Cel zadania
Proszę pokazać w całości każdy wiersz poniższych pozycji, w którym występuje słowo „Never”. Wielkość liter ma znaczenie.

Zestaw pozycji
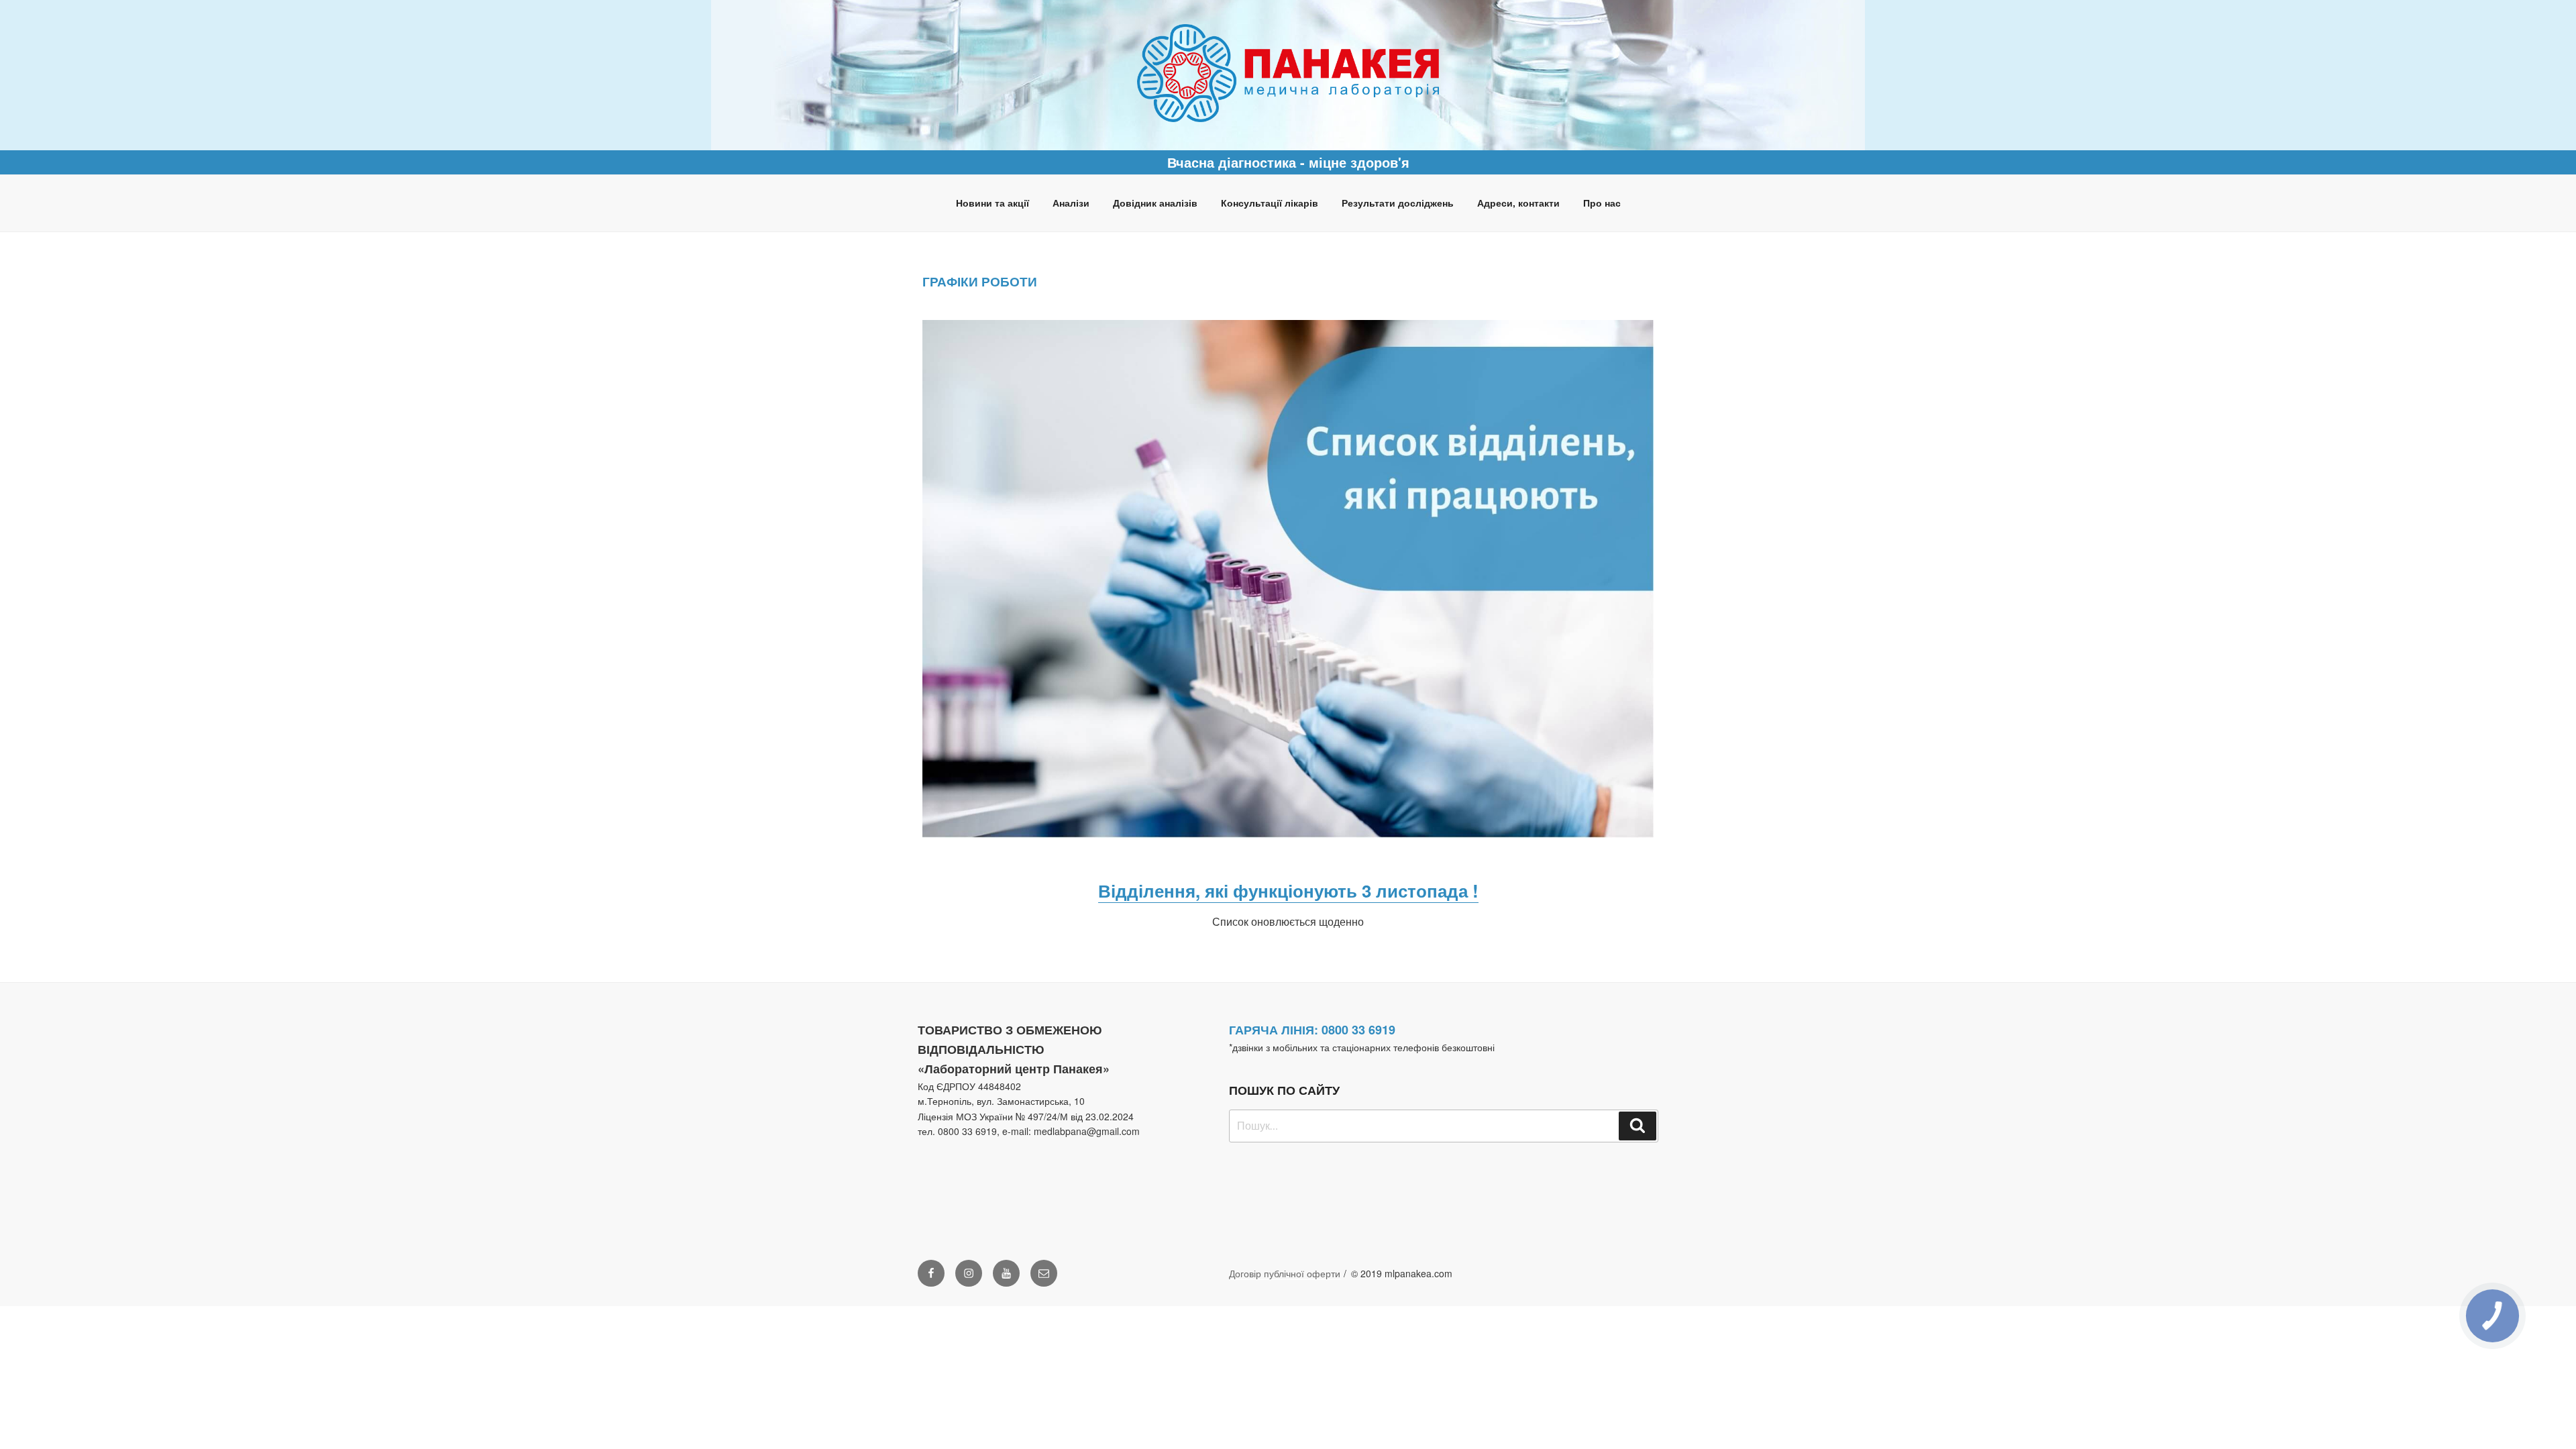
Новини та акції (992, 202)
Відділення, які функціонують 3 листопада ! (1288, 890)
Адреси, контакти (1518, 202)
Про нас (1602, 202)
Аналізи (1071, 202)
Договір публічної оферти (1284, 1273)
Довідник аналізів (1155, 202)
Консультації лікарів (1269, 202)
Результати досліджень (1398, 202)
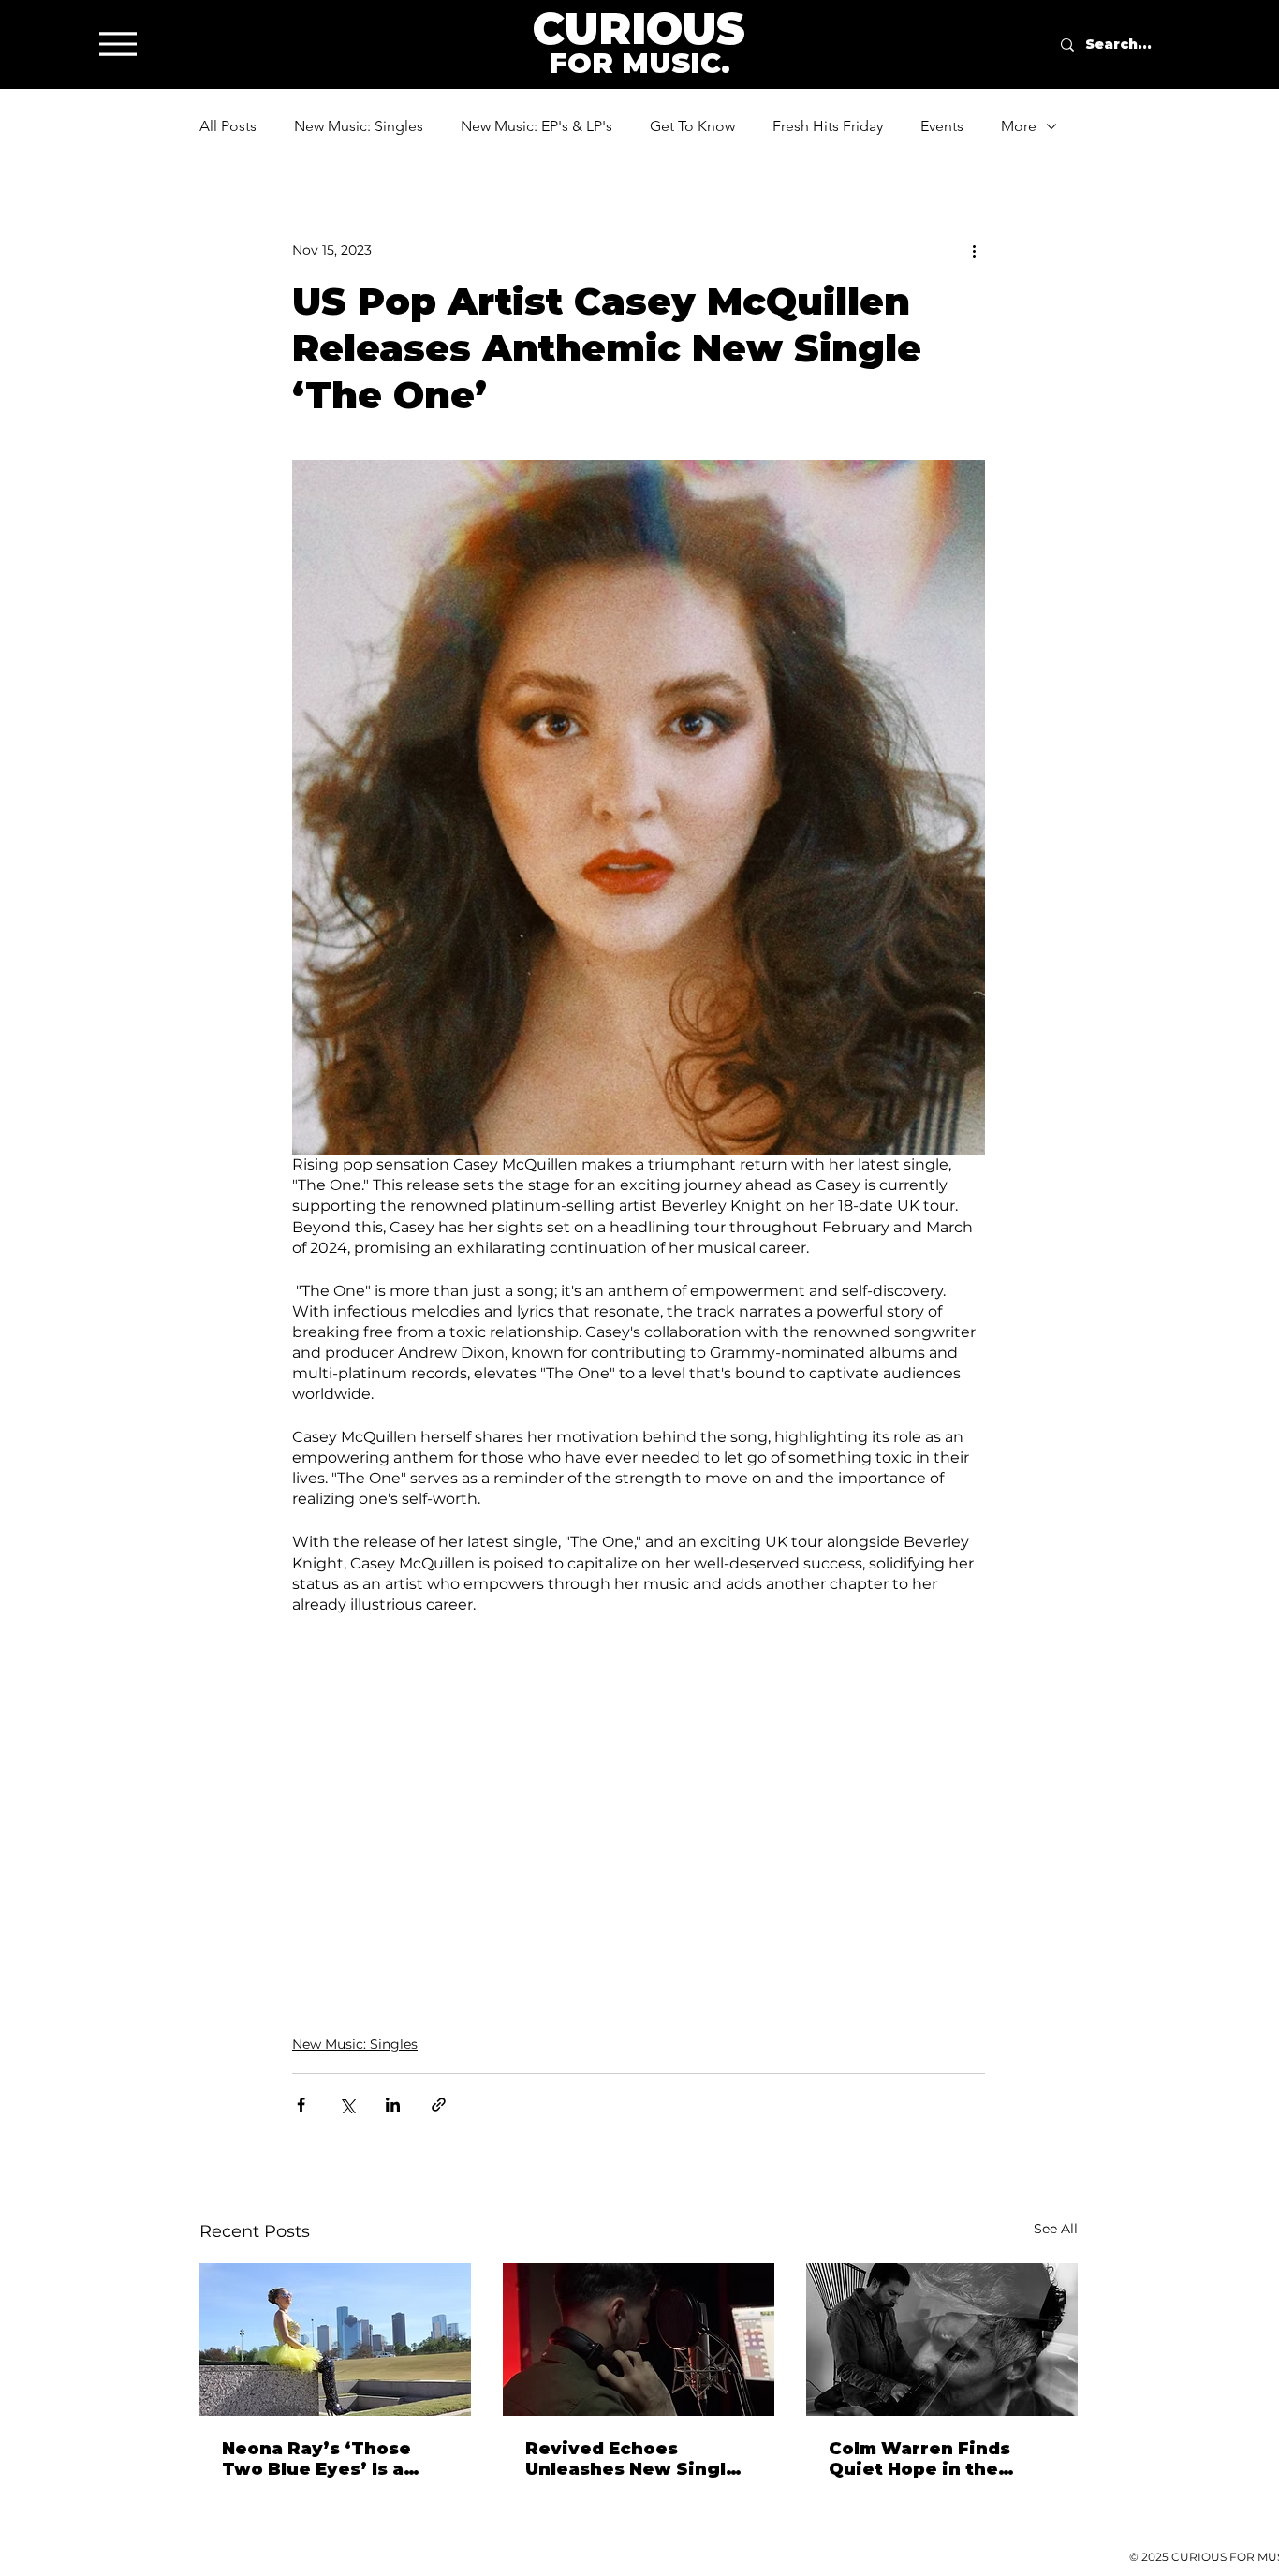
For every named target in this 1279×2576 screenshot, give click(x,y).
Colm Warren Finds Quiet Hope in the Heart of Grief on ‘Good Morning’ (940, 2459)
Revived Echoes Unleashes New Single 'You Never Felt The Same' (631, 2459)
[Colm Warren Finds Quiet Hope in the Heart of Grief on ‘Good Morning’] (942, 2339)
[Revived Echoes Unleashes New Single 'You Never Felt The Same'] (638, 2339)
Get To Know (692, 126)
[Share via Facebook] (301, 2104)
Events (941, 126)
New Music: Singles (358, 126)
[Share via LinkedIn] (393, 2104)
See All (1056, 2228)
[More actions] (974, 250)
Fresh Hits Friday (827, 126)
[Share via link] (439, 2104)
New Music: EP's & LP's (536, 126)
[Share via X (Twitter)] (347, 2104)
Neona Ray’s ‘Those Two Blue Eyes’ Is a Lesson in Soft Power (324, 2459)
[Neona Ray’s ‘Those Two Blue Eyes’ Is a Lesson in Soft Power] (335, 2339)
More (1018, 126)
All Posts (228, 126)
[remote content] (639, 1782)
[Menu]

Rozwiązanie zadania
Revived Echoes Unleashes New Single 'You Never Felt The Same' (631, 2459)
[Revived Echoes Unleashes New Single 'You Never Felt The Same'] (638, 2339)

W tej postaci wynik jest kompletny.